Conocí al sociólogo uruguayo Gabriel Gatti en el otoño de 2019 en la Universidad de Stanford. Sintonizamos de inmediato porque enfrentábamos el mismo predicamento. Nuestro trabajo no incluía seguro médico y nos exigían disponer de uno que contara con “repatriación de restos en caso de fallecimiento”. Fue mi primer contacto con alguien que, curiosamente, se dedica a estudiar la desaparición de las personas.

Gatti llegó al tema por dramáticos antecedentes personales. Su familia huyó de la dictadura uruguaya cuando él era niño y se instaló en Argentina, donde su padre desapareció poco después del golpe militar de 1976. Su hermana Adriana corrió la misma suerte en 1977 y su primo Simón tenía 28 días de nacido cuando desapareció en 1976 (reaparecería en 2002 con otro nombre). Sin embargo, las investigaciones de Gatti no están animadas por el victimismo o el encono. A diferencia de los depredadores, no busca negar o borrar; su tarea consiste en dotar de sentido a lo que en apariencia no lo tiene. El saldo más reciente de este empeño es Desaparecidos. Cartografías del abandono, espléndido libro a medio camino entre el ensayo y la crónica.

Gatti comienza por definir el sentido político de “desaparecido”. El término surgió en Argentina durante la dictadura militar para describir a quienes habían sufrido una desaparición forzada con intervención del Estado en un contexto en el que antes había garantías civiles y sin que se pudiera obtener información al respecto. La desaparición es un acto represivo que vulnera el orden democrático.

Con los años, el concepto amplió su rango, pues hay muchas formas de suprimir la identidad. Ahí están, por ejemplo, los muertos sin nombre de la Guerra Civil Española, las víctimas del crimen organizado en México, las numerosas personas que carecen de documentos, los descastados del capitalismo postindustrial que vagan por las ciudades como zombis que lanzan profecías en una lengua que nadie entiende.

En República Dominicana, Gatti entrevista a una nueva versión de las parteras que se dedica a que las personas sin papeles “nazcan” oficialmente en un acta.
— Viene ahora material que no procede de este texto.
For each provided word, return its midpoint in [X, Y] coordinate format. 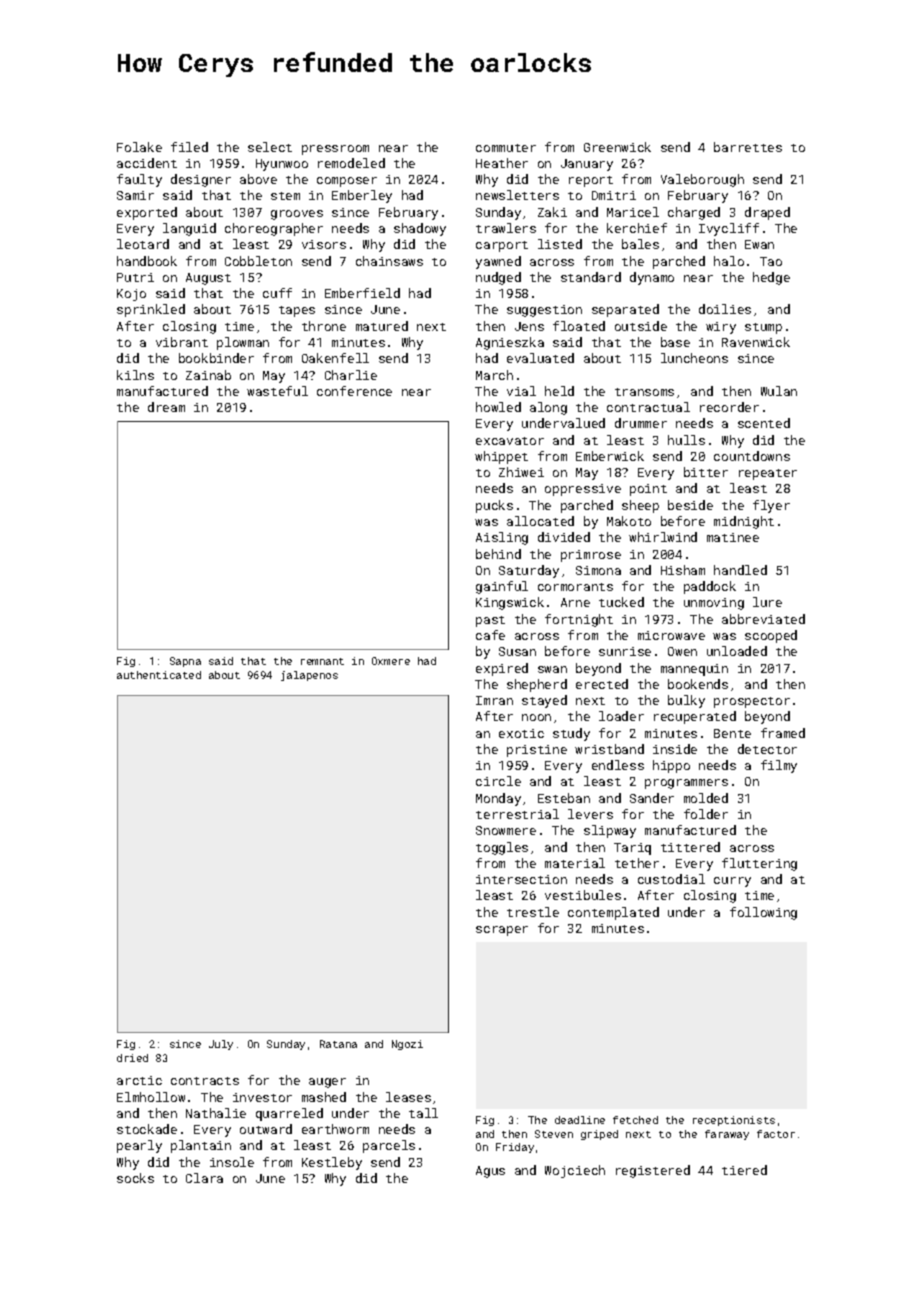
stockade [147, 1129]
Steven [554, 1134]
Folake [139, 147]
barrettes [748, 147]
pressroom [335, 150]
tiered [744, 1170]
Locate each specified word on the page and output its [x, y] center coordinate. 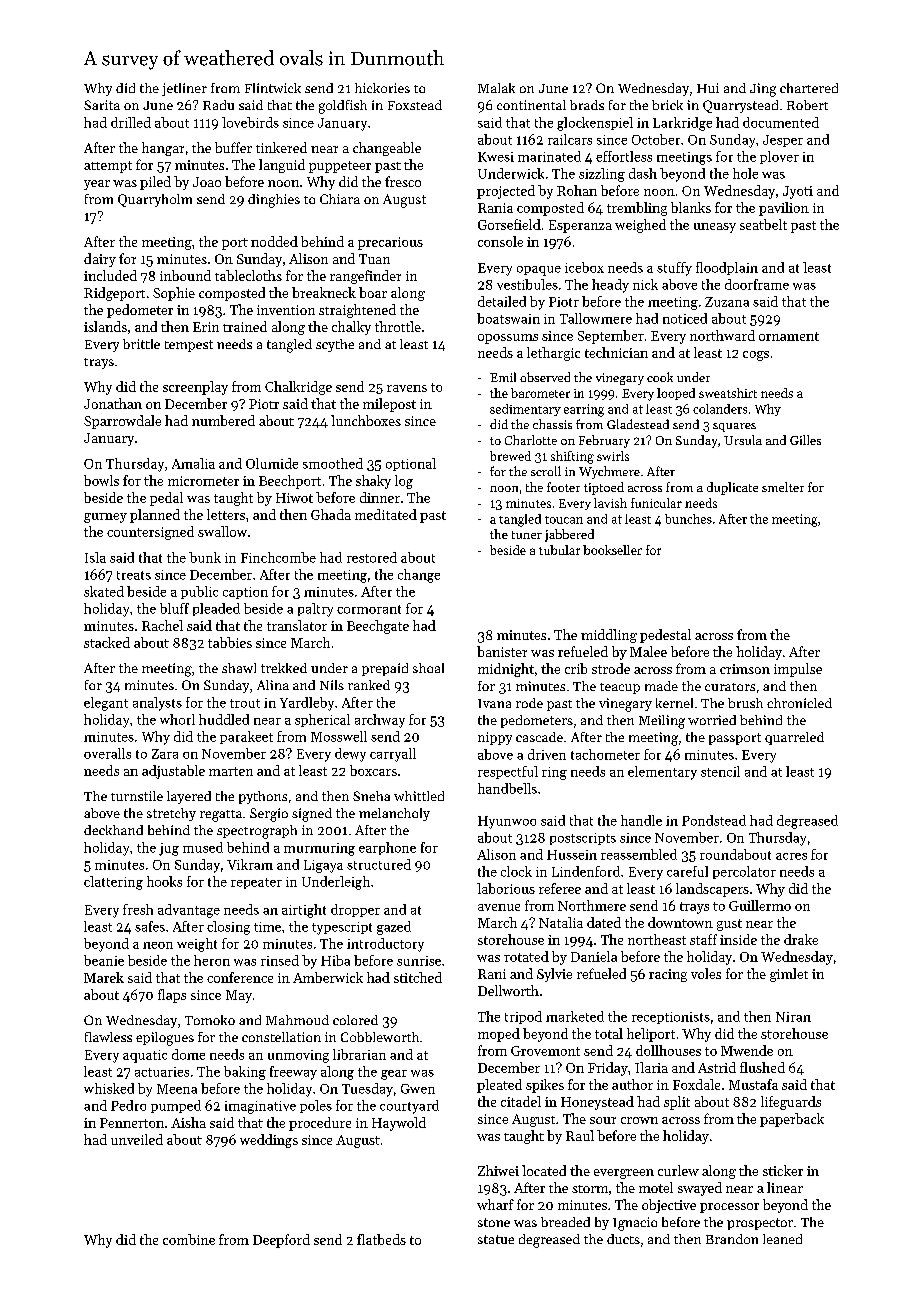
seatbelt [763, 224]
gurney [105, 518]
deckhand [113, 830]
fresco [403, 181]
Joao [207, 182]
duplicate [732, 488]
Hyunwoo [507, 822]
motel [656, 1187]
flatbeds [381, 1239]
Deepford [281, 1241]
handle [641, 820]
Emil [503, 377]
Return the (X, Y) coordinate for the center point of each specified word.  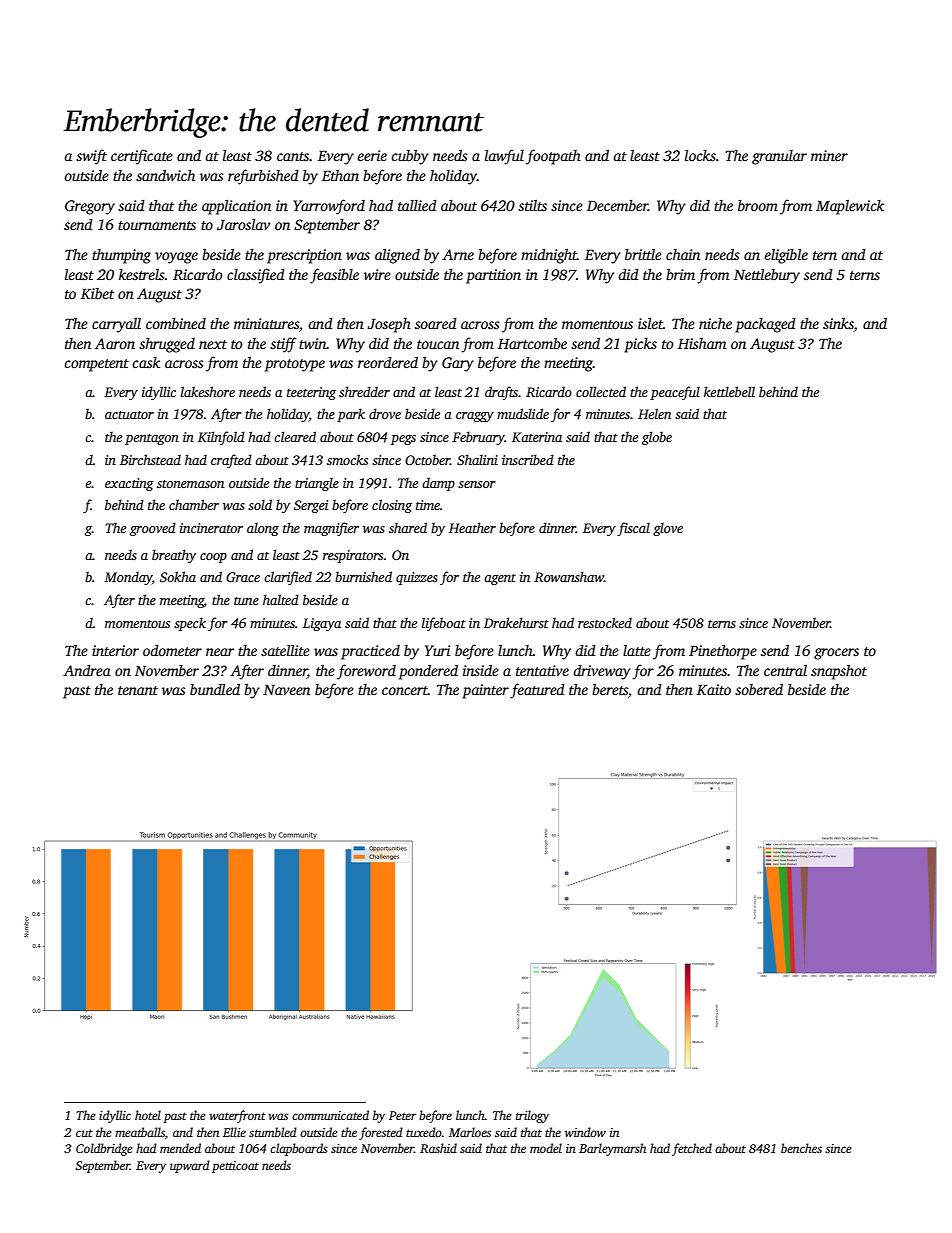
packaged (765, 325)
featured (537, 691)
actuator (129, 415)
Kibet (97, 293)
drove (385, 413)
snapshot (839, 672)
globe (657, 438)
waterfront (237, 1116)
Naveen (286, 690)
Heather (472, 527)
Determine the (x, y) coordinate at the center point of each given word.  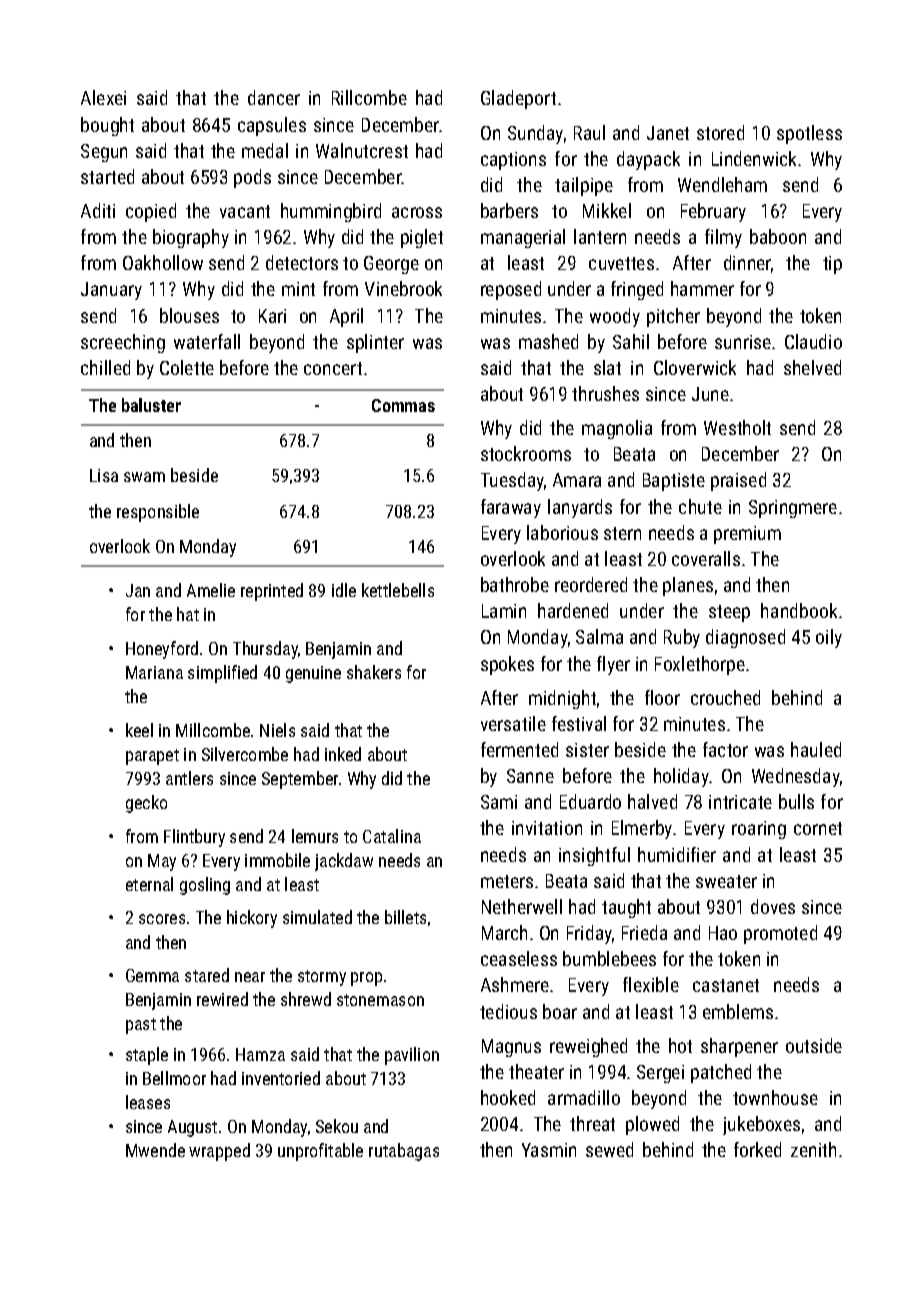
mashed (548, 341)
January (111, 291)
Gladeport (518, 99)
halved (652, 801)
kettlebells (398, 590)
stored (720, 132)
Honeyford (162, 650)
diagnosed (745, 638)
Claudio (813, 341)
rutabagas (404, 1152)
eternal (149, 884)
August (192, 1128)
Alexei (103, 97)
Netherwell (522, 906)
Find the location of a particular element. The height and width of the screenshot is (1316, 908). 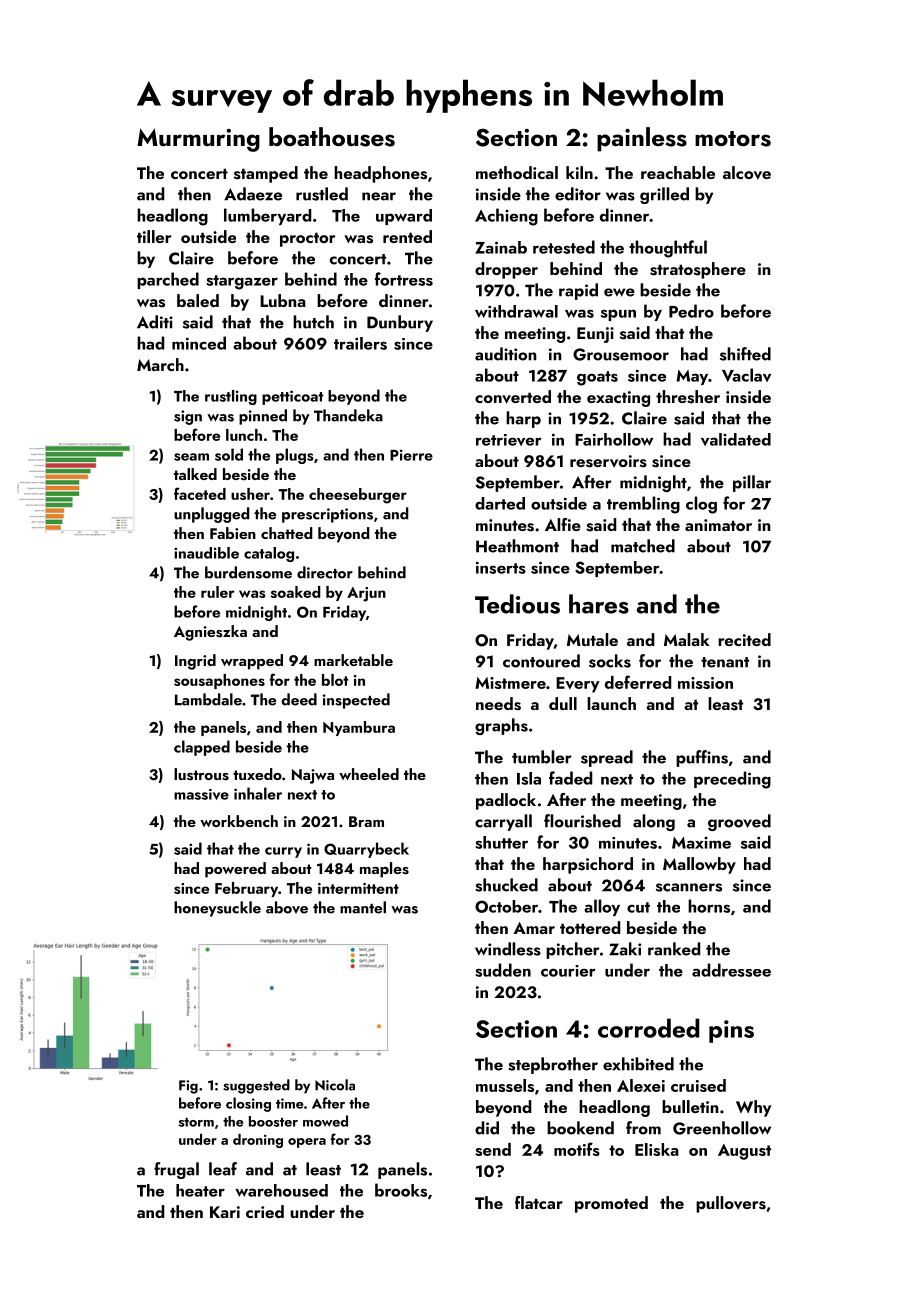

Buena parte de esa población carece de identidad cívica. Lo mismo sucede en México. En Chiapas, uno de cada tres campesinos no tiene documentos, y cuando tratan de obtenerlos no sólo deben demostrar que son mexicanos, sino que no son guatemaltecos que buscan emigrar ilegalmente a Estados Unidos. En sentido estricto, millones de habitantes de nuestro país son apátridas.

Gatti también estudia el sistemático robo de bebés a gente pobre que se dio en España de 1940 a 1990. Una red de monjas que trabajaba en hospitales se aprovechó de mujeres indefensas que daban a luz después de una violación o sin compañía de una pareja, diciéndoles que sus hijos habían muerto en el parto. En complicidad con el hospital y la Iglesia, se quedaban con los niños para darlos en adopción a familias ricas. Esto comenzó con el franquismo pero duró varias décadas.

En Uruguay, Gatti estudia a los olvidados que desafían la noción de pobreza, las masas nómadas que ya carecen de costumbres reconocibles. Son manchas, sombras en la demografía. En su desconcierto, un especialista se refiere a ellos como “bichos” sin afán despectivo, buscando definir a una especie indefinible.

Empecé a leer el libro de Gabriel Gatti el 16 de mayo de 2022, ese día se anunciaba que, de acuerdo con datos oficiales, México acababa de rebasar los cien mil desaparecidos. Cuando lo terminé, el 13 de junio, había 476 desaparecidos más. Al modo de un reloj o una clepsidra, el libro mide, página a página, algo que se acaba.

Gatti comienza su crónica describiendo el aislamiento en los primeros días de la pandemia. En marzo de 2020 nos volvimos menos reales; nuestra presencia pasó de ser un requisito a ser una opción y nos acercamos simbólicamente a los que faltan.

El estudio de Gatti permite hacer una inquietante conjetura: el predominio de la realidad virtual se explica, en parte, por las muchas variantes de la desaparición humana.

El destino hizo que mi primer contacto con Gatti tuviera que ver con encontrar una forma de disponer de nuestros cuerpos en caso de muerte. Fue una azarosa señal de que estaba ante alguien dedicado a darle otro sentido a la desaparición, a cartografiar el abandono para volverlo legible y próximo, como las líneas de una mano.